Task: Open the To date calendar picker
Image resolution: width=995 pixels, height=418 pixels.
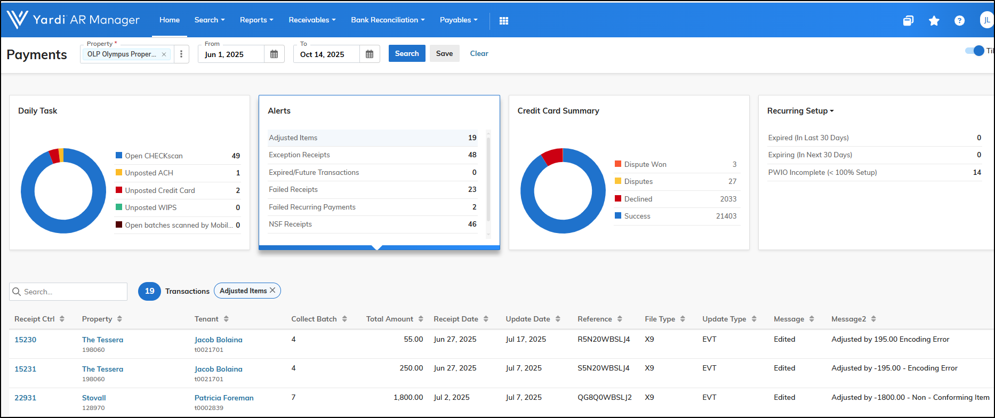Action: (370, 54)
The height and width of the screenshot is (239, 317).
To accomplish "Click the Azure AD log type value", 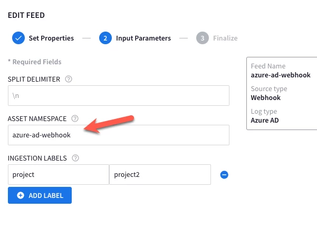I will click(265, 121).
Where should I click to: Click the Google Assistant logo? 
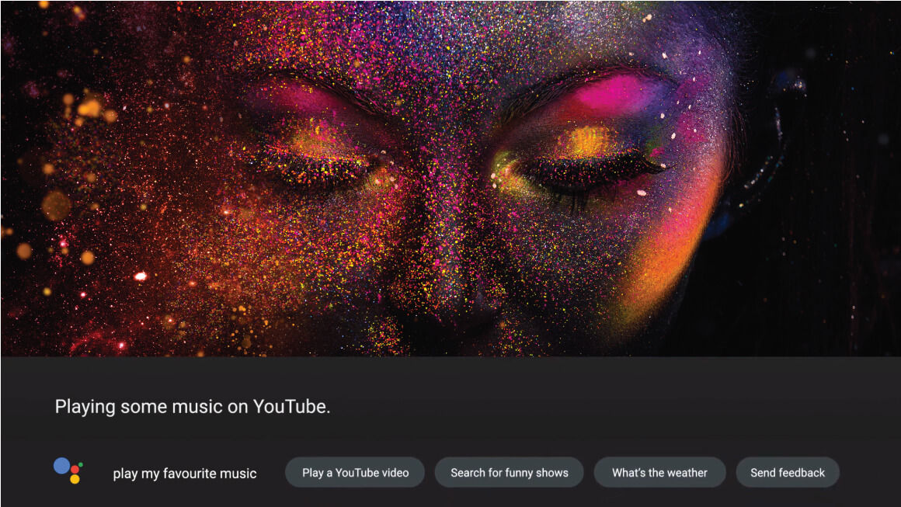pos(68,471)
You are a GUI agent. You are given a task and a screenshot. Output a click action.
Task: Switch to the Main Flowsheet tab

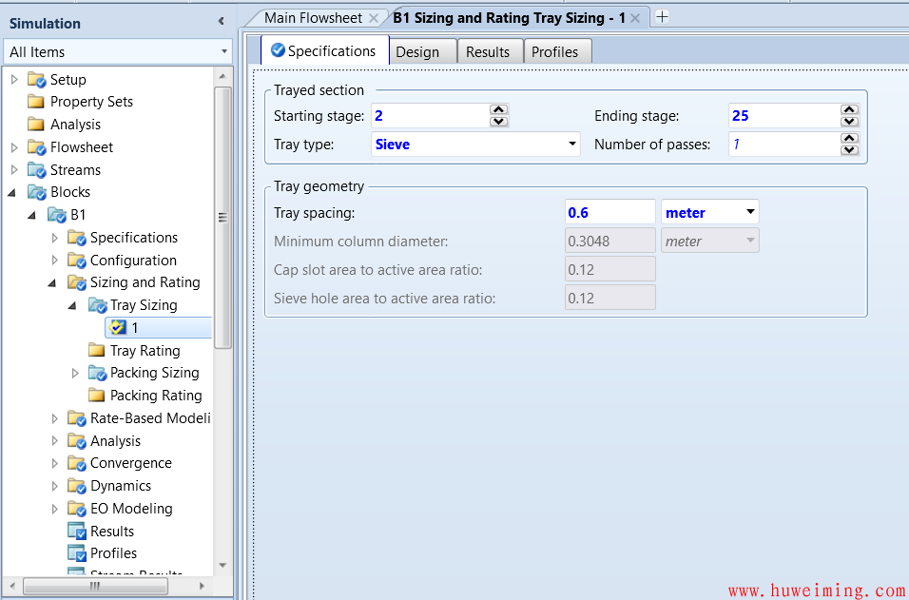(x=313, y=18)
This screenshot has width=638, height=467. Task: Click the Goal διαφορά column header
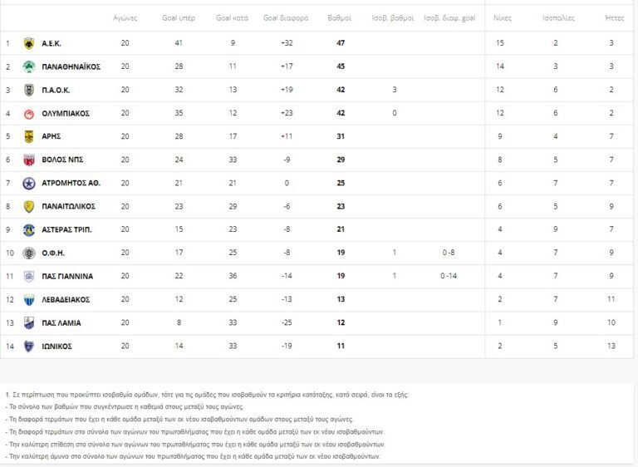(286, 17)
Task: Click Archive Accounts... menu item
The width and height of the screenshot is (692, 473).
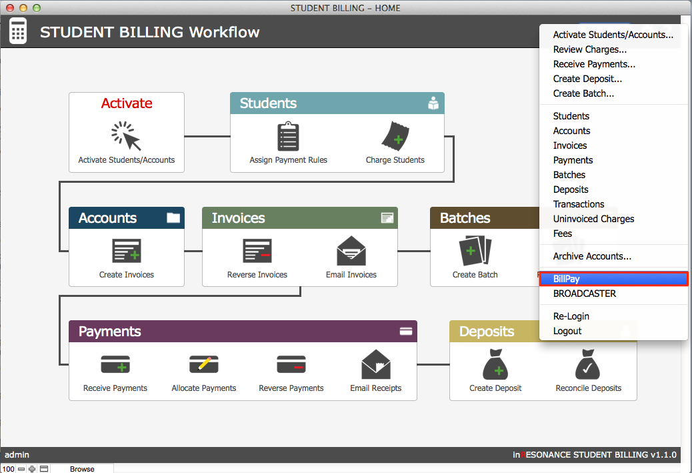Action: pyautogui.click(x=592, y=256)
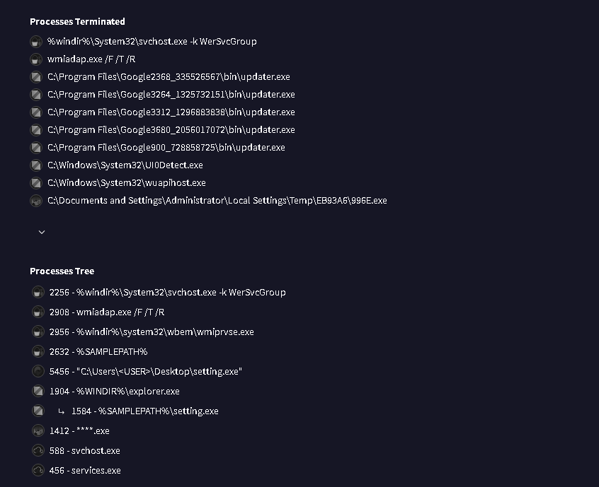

== == ==

*TASK DESCRIPTION:* Gather every line from the data above that contains the word "screenshot", and copy each one out in full.

*EXERCISE RESULT:*
The height and width of the screenshot is (239, 317).
You are a GUI agent. You are given a task and a screenshot. Output a click action.
This screenshot has width=638, height=467. Task: Click the Goal διαφορά column header
The width and height of the screenshot is (692, 473).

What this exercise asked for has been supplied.